Mucormycosis is a life-threatening infection caused by certain members of the fungal
order Mucorales, with increased incidence in recent years. Individuals with untreated
diabetes mellitus, and patients treated with deferoxamine are particularly susceptible
to this infection. Elevated free iron concentrations in serum contribute to the development
of mucormycosis. Pathogenic fungi have evolved multiple mechanisms to acquire and
utilize free iron or extract it from the various iron-binding molecules within the
host.

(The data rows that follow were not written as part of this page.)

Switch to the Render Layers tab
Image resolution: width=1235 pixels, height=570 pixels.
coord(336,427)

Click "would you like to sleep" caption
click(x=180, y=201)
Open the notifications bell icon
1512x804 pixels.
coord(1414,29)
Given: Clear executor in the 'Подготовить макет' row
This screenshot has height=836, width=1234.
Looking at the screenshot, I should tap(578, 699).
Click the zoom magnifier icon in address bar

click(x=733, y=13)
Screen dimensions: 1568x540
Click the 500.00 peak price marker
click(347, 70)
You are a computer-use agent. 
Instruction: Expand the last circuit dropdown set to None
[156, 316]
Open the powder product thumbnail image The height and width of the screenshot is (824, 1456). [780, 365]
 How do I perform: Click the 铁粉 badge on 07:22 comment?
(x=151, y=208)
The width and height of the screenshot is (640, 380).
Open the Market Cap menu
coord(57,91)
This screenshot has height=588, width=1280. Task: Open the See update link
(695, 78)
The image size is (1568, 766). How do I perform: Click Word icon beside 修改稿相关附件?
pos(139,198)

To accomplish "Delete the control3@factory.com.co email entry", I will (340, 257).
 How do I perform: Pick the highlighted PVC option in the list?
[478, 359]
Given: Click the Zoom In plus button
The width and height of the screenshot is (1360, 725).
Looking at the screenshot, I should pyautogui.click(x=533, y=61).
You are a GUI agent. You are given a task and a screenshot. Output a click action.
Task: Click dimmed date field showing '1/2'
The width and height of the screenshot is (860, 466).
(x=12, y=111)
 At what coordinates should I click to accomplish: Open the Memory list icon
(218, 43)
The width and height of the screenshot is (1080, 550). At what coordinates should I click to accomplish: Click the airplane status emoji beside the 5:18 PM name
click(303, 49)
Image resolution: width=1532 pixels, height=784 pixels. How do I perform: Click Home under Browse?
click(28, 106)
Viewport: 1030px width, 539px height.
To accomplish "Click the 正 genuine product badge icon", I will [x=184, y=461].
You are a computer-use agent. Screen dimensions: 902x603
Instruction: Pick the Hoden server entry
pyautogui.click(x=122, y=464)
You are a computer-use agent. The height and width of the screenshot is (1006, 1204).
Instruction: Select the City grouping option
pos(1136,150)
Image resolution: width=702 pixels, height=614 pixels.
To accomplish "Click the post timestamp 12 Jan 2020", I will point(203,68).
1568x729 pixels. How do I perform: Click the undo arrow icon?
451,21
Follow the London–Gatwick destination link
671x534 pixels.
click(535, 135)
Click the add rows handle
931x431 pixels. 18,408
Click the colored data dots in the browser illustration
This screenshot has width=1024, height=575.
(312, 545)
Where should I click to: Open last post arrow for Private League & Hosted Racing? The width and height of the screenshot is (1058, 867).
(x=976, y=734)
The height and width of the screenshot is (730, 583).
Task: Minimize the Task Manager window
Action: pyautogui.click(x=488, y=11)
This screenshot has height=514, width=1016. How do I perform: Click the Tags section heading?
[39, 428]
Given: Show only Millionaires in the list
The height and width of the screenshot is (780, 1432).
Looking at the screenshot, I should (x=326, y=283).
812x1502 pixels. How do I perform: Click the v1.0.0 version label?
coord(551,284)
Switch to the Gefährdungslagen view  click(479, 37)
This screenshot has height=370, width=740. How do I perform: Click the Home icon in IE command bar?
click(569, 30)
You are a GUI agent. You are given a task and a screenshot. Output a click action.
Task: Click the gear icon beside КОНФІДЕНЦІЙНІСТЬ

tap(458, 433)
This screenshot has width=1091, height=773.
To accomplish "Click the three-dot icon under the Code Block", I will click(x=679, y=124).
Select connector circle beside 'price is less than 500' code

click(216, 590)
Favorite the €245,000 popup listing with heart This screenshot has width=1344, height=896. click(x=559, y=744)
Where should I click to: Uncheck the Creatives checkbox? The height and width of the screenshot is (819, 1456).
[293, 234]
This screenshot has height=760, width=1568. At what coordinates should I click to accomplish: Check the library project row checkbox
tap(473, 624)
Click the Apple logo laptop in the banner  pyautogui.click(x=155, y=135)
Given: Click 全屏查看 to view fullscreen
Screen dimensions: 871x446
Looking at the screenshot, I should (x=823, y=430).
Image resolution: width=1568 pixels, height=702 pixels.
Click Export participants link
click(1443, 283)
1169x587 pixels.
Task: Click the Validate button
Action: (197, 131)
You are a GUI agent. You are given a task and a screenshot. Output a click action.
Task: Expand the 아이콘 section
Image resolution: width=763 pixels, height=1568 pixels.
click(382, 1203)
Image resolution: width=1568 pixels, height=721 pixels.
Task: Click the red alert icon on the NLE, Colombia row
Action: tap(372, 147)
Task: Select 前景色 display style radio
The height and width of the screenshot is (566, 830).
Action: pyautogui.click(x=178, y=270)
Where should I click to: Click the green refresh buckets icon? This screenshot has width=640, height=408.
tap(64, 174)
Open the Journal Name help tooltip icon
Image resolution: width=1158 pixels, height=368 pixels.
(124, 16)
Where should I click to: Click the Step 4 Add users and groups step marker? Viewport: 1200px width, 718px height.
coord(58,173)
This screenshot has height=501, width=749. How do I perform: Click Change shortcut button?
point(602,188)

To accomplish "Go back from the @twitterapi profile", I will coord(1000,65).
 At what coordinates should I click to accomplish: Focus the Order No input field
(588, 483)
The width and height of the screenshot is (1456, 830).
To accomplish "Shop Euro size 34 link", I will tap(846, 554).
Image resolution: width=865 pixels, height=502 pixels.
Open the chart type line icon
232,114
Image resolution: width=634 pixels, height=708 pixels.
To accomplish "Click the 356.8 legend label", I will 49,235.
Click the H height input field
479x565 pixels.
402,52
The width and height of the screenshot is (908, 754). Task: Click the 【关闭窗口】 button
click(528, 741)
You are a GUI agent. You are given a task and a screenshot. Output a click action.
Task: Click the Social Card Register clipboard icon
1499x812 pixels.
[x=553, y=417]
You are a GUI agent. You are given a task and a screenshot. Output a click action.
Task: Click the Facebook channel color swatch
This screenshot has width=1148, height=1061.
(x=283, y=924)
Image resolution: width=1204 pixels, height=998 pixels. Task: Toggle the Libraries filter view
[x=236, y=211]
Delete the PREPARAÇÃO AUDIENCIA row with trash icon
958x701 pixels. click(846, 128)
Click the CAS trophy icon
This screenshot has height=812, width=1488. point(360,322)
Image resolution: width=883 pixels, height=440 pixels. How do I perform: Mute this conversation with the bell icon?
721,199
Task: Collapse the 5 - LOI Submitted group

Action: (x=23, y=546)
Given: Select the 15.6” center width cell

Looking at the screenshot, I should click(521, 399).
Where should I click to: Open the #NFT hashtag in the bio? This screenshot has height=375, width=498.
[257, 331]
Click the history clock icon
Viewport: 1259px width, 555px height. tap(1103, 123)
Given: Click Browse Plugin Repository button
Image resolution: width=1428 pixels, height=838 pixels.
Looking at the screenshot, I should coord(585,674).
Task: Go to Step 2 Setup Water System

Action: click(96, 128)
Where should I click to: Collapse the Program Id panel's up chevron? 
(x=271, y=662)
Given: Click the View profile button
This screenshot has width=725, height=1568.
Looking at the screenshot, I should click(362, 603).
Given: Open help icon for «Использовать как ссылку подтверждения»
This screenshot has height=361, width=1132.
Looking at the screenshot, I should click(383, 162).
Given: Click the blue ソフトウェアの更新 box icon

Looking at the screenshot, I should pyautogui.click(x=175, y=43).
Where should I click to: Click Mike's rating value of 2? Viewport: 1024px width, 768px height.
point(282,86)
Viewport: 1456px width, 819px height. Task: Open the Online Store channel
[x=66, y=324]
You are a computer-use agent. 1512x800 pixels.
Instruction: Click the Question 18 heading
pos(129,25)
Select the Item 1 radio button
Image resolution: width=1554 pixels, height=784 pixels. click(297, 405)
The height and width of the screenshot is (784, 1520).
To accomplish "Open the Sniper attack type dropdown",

The utilization of hydroxamate siderophores as xenosiderophores may contribute
to the development of mucormycosis. The genome of Mucor lusitanicus encodes one Sit1
siderophore transporter. In this study, the role of the sit1 gene was characterized
by generating knockout mutants using CRISPR-Cas9. Relative transcript level of the
sit1 gene significantly increased in the presence of deferoxamine- and deferasirox-iron
complexes. Lack of sit1 resulted in altered germination of spores and growth ability,
and decreased virulence. Furthermore, absence of the gene caused elevated transcript
levels of a ferric reductase (FRE), a low-affinity iron permease (FET4) and a copper
dependent iron oxidase (FET3). Our result suggests that expressions of the genes involved
in iron uptake affect each other. The lack of Sit1 resulted in an increased transcript
level of the FRE3 gene, which may be able to reduce iron from the siderophore-iron
complex. The reduced and liberated iron may be then taken up by activated FET4a. This
study highlights the significance of understanding the iron acquisition mechanisms
of pathogenic fungi to develop effective treatments for fungal infections.